**What the task requires**
From the emergency fund text, list every behavior it attributes to Vanguard 401(k) participants who have at least $2,000 saved in an emergency fund.

Key Takeaways
- A new Vanguard study found that having an emergency fund is a key way to limit early 401(k) withdrawals.
- Those with at least $2,000 saved in an emergency fund take fewer withdrawals from their 401(k) and are less likely to cash out their retirement accounts after leaving their jobs.
- Dipping into retirement accounts early can incur penalties, including a 10% fee on your withdrawal and having to pay taxes on the amount taken out.
Having an emergency fund is a rule of thumb for financial planning, but a new study found it may have the added benefit of safeguarding your 401(k).
Those enrolled in a Vanguard-administered 401(k) plan that also have at least $2,000 saved in an emergency fund, for example, not only contribute more to their retirement accounts, they also take fewer withdrawals while working and are less likely to cash their retirement accounts out after leaving their jobs.

**Material shown**
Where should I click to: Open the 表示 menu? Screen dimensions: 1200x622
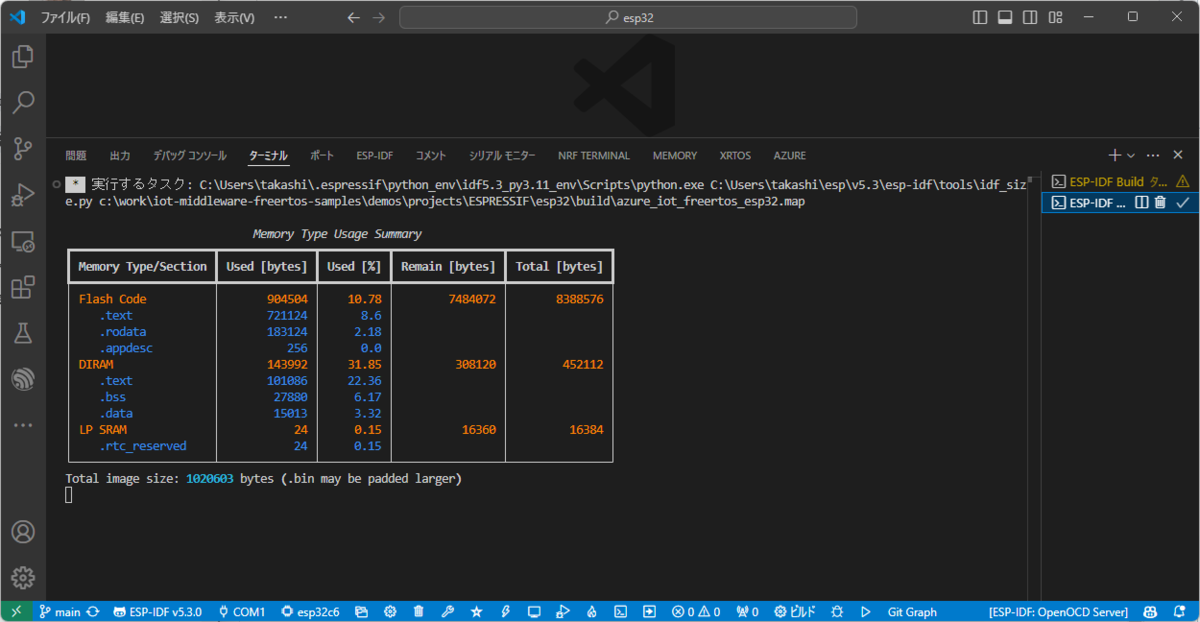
...
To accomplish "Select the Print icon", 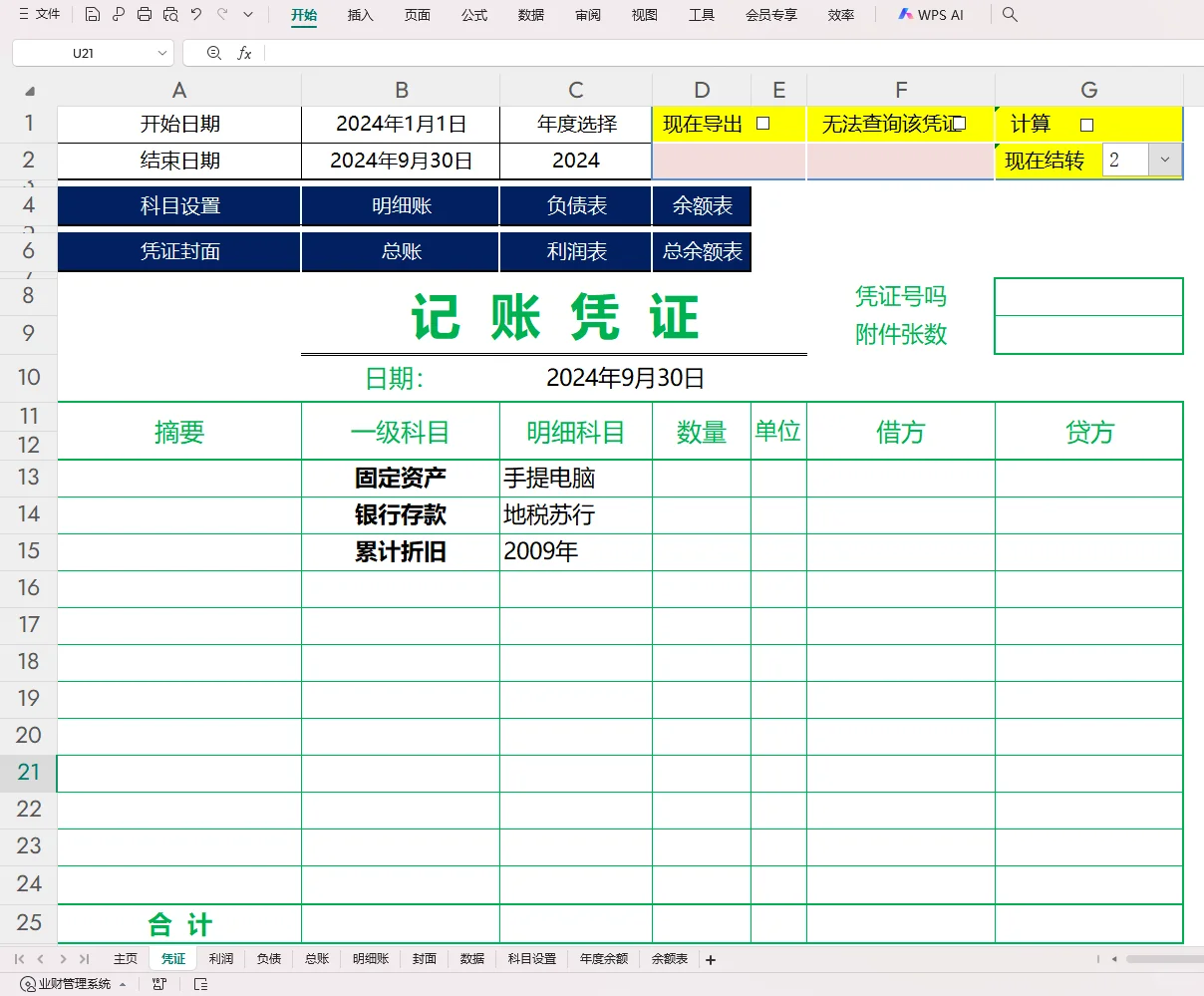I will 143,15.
---
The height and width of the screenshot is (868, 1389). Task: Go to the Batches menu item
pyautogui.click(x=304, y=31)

**Solution for this exercise**
- They contribute more to their retirement accounts.
- They take fewer withdrawals while working.
- They are less likely to cash out their retirement accounts after leaving their jobs.